BGH wertet Schlichtungsantrag als Mittel zur Verjährungshemmung auf
Entscheidung
Der VI. Zivilsenat hat das Urteil auf die zugelassene Revision aufgehoben und die Sache zurückverwiesen:„aa) […] Entgegen der Auffassung der Revisionserwiderung findet die unwiderlegliche Vermutung des Einvernehmens nach § 15a Abs. 3 Satz 2 EGZPO aF – vom Streitwert unabhängig – auch im Rahmen von § 204 Abs. 1 Nr. 4 BGB aF Anwendung […].
Der entsprechende Wille des historischen Gesetzgebers ergibt sich eindeutig aus der Begründung der dieser Vorschrift zugrundeliegenden Gesetzentwürfe (BR-Drucks. 338/01, S. 255 [Regierungsentwurf] und BT-Drucks. 14/6040, S. 114 [Entwurf der Regierungsfraktionen]), wo ausgeführt wird:
„Schließlich wird der Anwendungsbereich auch auf die Verfahren vor einer ‚sonstigen Gütestelle, die Streitbeilegung betreibt‘ i. S. v. § 15a Abs. 3 EGZPO erweitert. Zusätzliche Voraussetzungen der Hemmungswirkung ist in Übereinstimmung mit § 15a Abs. 3 Satz 1 EGZPO, dass der Einigungsversuch von den Parteien einvernehmlich unternommen wird, wobei dieses Einvernehmen nach § 15a Abs. 3 Satz 2 EGZPO bei branchengebundenen Gütestellen oder den Gütestellen der Industrie- und Handelskammern, der Handwerkskammern oder der Innungen unwiderleglich vermutet wird. Damit wird die bislang bestehende verjährungsrechtliche Benachteiligung der Verfahren vor solchen Gütestellen beseitigt.“ [Hervorhebungen nicht im Original] […]
bb) Die aufgrund der oben dargestellten Auslegung auch im Streitfall zu prüfenden Voraussetzungen des § 15a Abs. 3 Satz 2 EGZPO aF sind erfüllt.

• • • • • • •

- Zu bearbeitende Aufgaben:
1. Beantworten Sie anhand des Auszugs zum BGH-Urteil über den Schlichtungsantrag folgende Fragen:
(a) Welcher Zivilsenat hat das Urteil aufgehoben und die Sache zurückverwiesen?
(b) Welche beiden Drucksachen werden als Beleg für den Willen des historischen Gesetzgebers angeführt, jeweils mit Seitenangabe?
(c) Bei welchen Gütestellen wird das Einvernehmen nach § 15a Abs. 3 Satz 2 EGZPO unwiderleglich vermutet?
2. Übertragen Sie den folgenden Satz aus dem Auszug zum BGH-Urteil ins Englische: „Damit wird die bislang bestehende verjährungsrechtliche Benachteiligung der Verfahren vor solchen Gütestellen beseitigt.“
Die Datensätze sind hierfür ohne Belang.

- Untersuchte Daten:
• • • • • • •

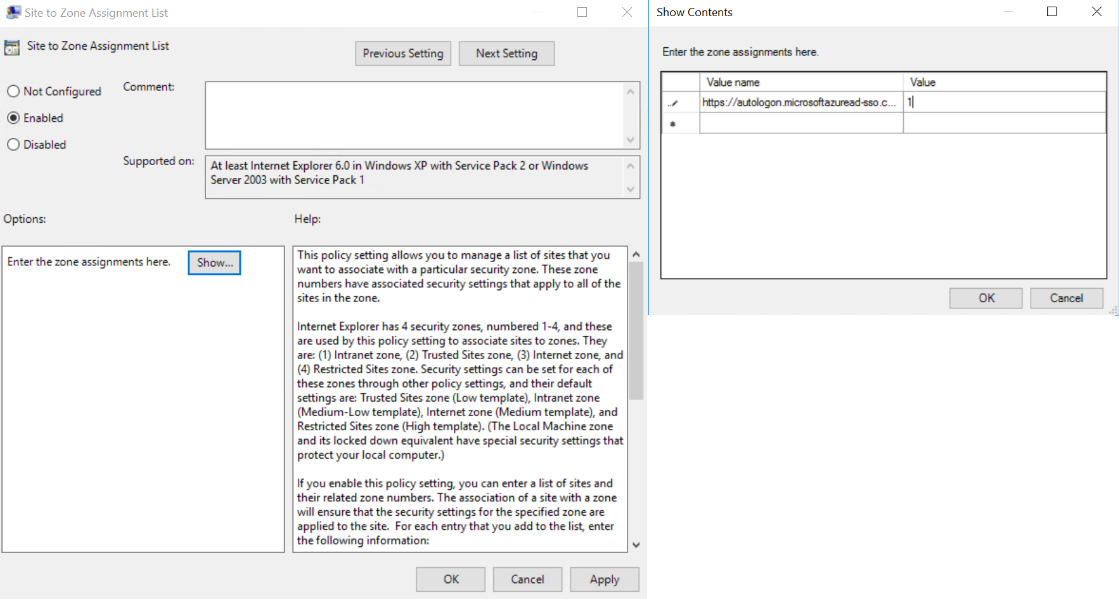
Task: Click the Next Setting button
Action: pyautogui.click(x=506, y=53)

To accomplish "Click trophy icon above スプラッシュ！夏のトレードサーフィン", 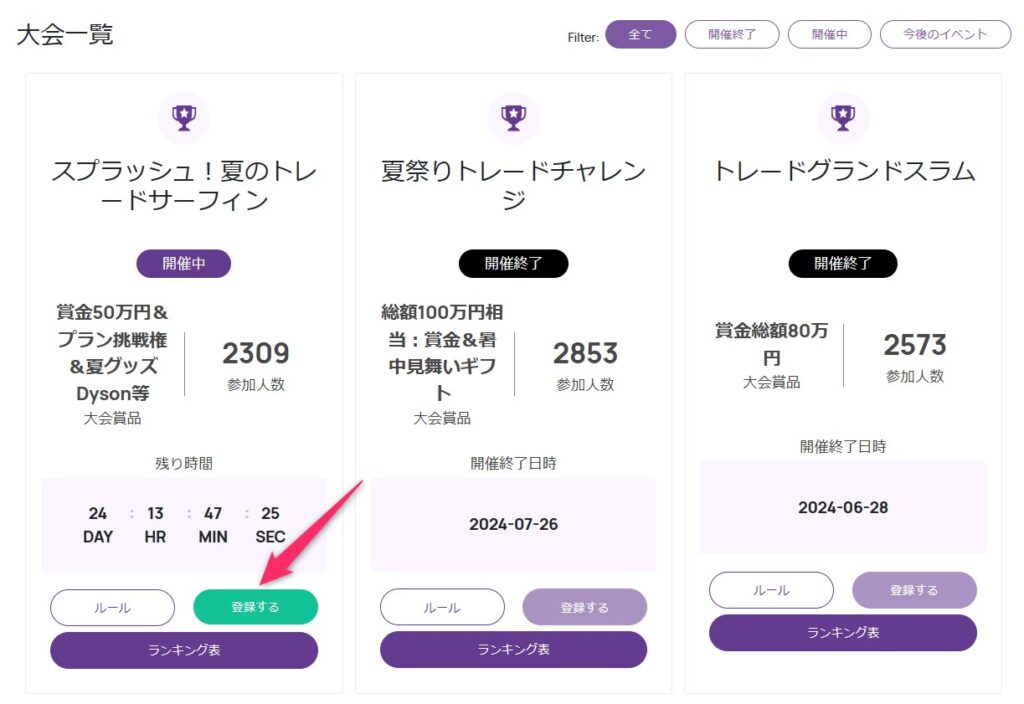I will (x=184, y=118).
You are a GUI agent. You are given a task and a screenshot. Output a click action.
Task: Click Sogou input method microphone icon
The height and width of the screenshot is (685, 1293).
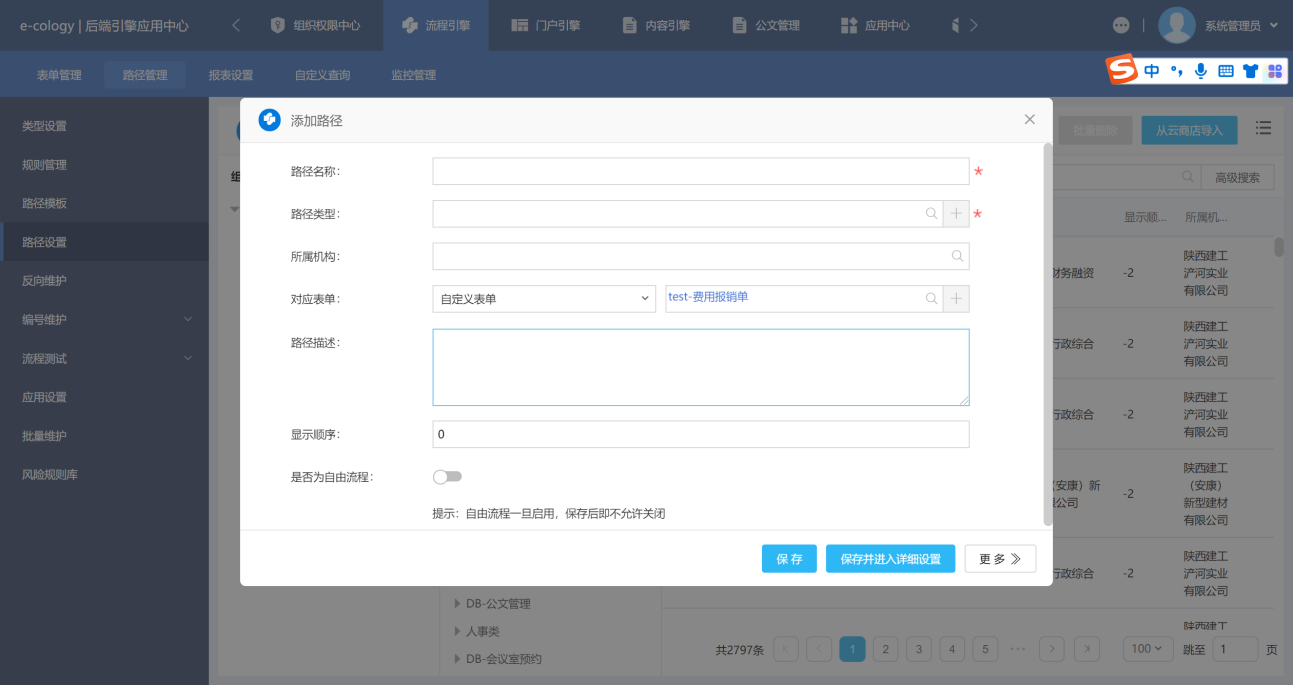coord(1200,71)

• • • • • • •

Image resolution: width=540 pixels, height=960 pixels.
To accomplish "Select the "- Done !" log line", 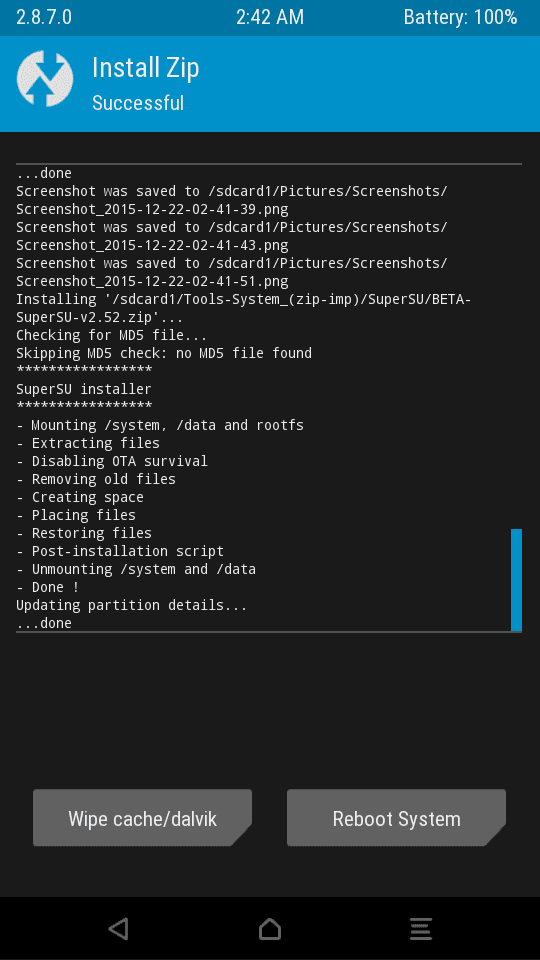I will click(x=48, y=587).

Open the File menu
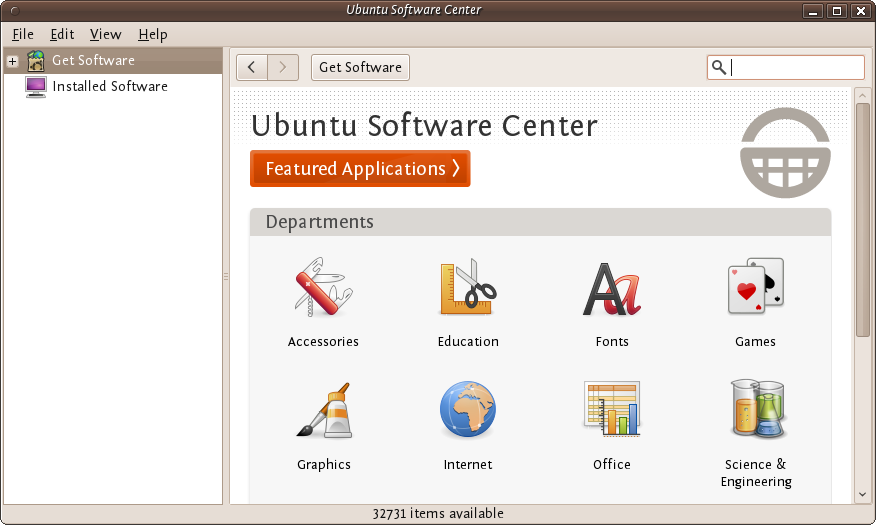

• • • • • • •

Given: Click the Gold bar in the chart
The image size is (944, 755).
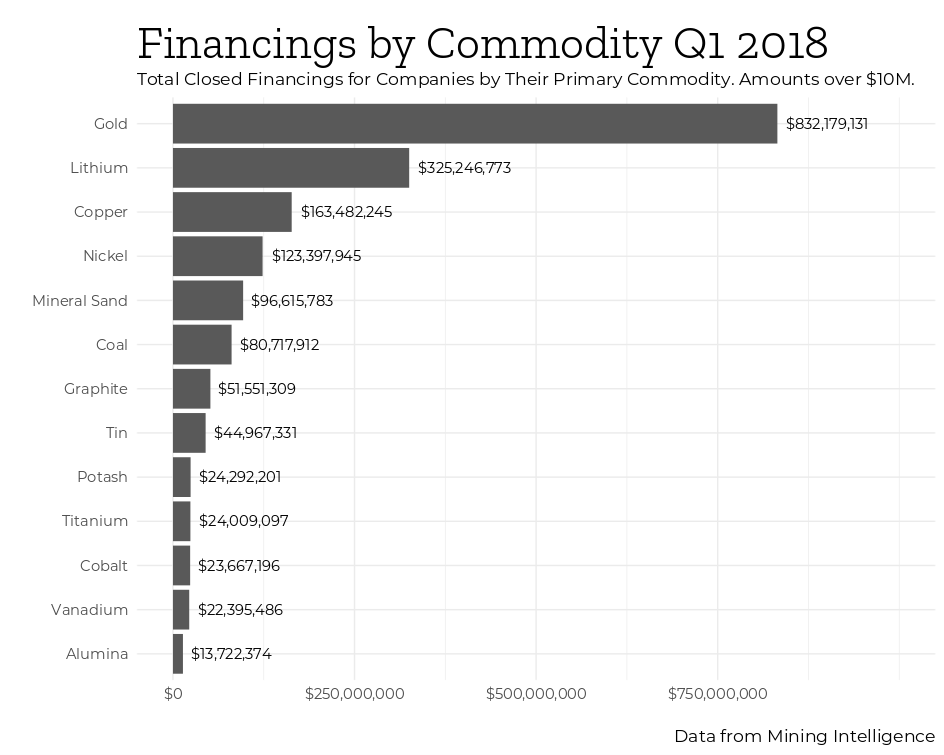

• • • • • • •

- Lösungen im Überblick:
1.
(a) Der VI. Zivilsenat.
(b) BR-Drucks. 338/01, S. 255 (Regierungsentwurf) und BT-Drucks. 14/6040, S. 114 (Entwurf der Regierungsfraktionen).
(c) Bei branchengebundenen Gütestellen sowie bei den Gütestellen der Industrie- und Handelskammern, der Handwerkskammern oder der Innungen.

2. This eliminates the previously existing disadvantage, under the law of limitations, of proceedings before such conciliation bodies.